LISTE DES ENTRÉES:
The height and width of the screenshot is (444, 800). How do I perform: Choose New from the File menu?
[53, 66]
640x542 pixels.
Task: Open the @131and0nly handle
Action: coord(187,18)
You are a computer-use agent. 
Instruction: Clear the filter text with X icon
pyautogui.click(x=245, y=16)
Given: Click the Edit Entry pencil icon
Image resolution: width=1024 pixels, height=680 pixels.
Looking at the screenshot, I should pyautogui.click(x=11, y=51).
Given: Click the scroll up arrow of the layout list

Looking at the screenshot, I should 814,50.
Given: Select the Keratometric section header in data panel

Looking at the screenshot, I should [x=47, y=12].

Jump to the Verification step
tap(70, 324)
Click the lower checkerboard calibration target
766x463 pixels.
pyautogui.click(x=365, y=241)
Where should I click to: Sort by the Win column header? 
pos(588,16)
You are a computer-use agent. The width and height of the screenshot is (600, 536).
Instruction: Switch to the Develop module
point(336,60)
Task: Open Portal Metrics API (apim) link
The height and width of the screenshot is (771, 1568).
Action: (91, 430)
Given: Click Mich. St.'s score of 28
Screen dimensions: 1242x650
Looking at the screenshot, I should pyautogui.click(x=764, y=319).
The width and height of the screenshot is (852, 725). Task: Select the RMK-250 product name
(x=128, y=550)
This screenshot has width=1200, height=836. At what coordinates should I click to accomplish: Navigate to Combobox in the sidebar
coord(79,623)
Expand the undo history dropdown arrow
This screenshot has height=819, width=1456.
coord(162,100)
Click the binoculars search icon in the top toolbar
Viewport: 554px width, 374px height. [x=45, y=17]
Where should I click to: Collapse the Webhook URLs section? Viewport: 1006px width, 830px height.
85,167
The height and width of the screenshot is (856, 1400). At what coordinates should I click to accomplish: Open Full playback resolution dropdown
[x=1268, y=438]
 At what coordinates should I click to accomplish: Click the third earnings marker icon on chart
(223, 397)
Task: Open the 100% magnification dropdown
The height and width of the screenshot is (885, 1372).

EXIGENCES DU PROBLÈME: Modifiez toutes les lignes en remplaçant « Instruction » par « Command », sans rien changer d'autre.

RÉPONSE:
The height and width of the screenshot is (444, 800). How do I perform: Choose New from the File menu?
[53, 66]
640x542 pixels.
Task: Open the @131and0nly handle
Action: coord(187,18)
You are a computer-use agent. 
Command: Clear the filter text with X icon
pyautogui.click(x=245, y=16)
Given: Click the Edit Entry pencil icon
Image resolution: width=1024 pixels, height=680 pixels.
Looking at the screenshot, I should pyautogui.click(x=11, y=51).
Given: Click the scroll up arrow of the layout list

Looking at the screenshot, I should 814,50.
Given: Select the Keratometric section header in data panel

Looking at the screenshot, I should [x=47, y=12].

Jump to the Verification step
tap(70, 324)
Click the lower checkerboard calibration target
766x463 pixels.
pyautogui.click(x=365, y=241)
Where should I click to: Sort by the Win column header? 
pos(588,16)
You are a computer-use agent. The width and height of the screenshot is (600, 536).
Command: Switch to the Develop module
point(336,60)
Task: Open Portal Metrics API (apim) link
The height and width of the screenshot is (771, 1568).
Action: (91, 430)
Given: Click Mich. St.'s score of 28
Screen dimensions: 1242x650
Looking at the screenshot, I should pyautogui.click(x=764, y=319).
The width and height of the screenshot is (852, 725). Task: Select the RMK-250 product name
(x=128, y=550)
This screenshot has width=1200, height=836. At what coordinates should I click to accomplish: Navigate to Combobox in the sidebar
coord(79,623)
Expand the undo history dropdown arrow
This screenshot has height=819, width=1456.
coord(162,100)
Click the binoculars search icon in the top toolbar
Viewport: 554px width, 374px height. [x=45, y=17]
Where should I click to: Collapse the Webhook URLs section? Viewport: 1006px width, 830px height.
85,167
The height and width of the screenshot is (856, 1400). At what coordinates should I click to accomplish: Open Full playback resolution dropdown
[x=1268, y=438]
 At what coordinates should I click to accomplish: Click the third earnings marker icon on chart
(223, 397)
Task: Open the 100% magnification dropdown
The height and width of the screenshot is (885, 1372).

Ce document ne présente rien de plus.